Still prattling, complaining, and boasting, Chachua lazily got up, shuffling his feet across the littered floor, walked over to the safe, and started rummaging around in it, while Andrei watched his massive, broad shoulders and thought that Chachua was probably one of the best investigators in the department—he was simply a brilliant investigator, he had the highest percentage of closed cases—but he hadn’t been able to get anywhere with this Falling Stars case. No one had been able to get anywhere with this case—not Chachua, not the investigator before him, and not the investigator before that…

Chachua took out a pile of plump, greasy files, and they leafed through the final pages together. Andrei carefully noted down on a separate piece of paper the names and addresses of the two individuals who had been identified, and also the small number of distinguishing characteristics that had been determined for some of the unidentified victims.
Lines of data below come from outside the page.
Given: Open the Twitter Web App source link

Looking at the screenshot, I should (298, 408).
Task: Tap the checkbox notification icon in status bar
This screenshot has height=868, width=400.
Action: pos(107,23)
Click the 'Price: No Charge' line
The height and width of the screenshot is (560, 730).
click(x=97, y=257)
“What a case!” Chachua exclaimed, clicking his tongue. “Eleven bodies! And you’re turning it down. Oh yes, Voronin, you don’t know your own good luck when you see it. You Russians always were idiots—you were idiots in the other world, and you’re still idiots in this one! What do you want this for anyway?” he asked, suddenly curious.

Andrei explained what he intended to do as coherently as he could. Chachua grasped the essence quickly enough but didn’t evince any particular delight at the idea.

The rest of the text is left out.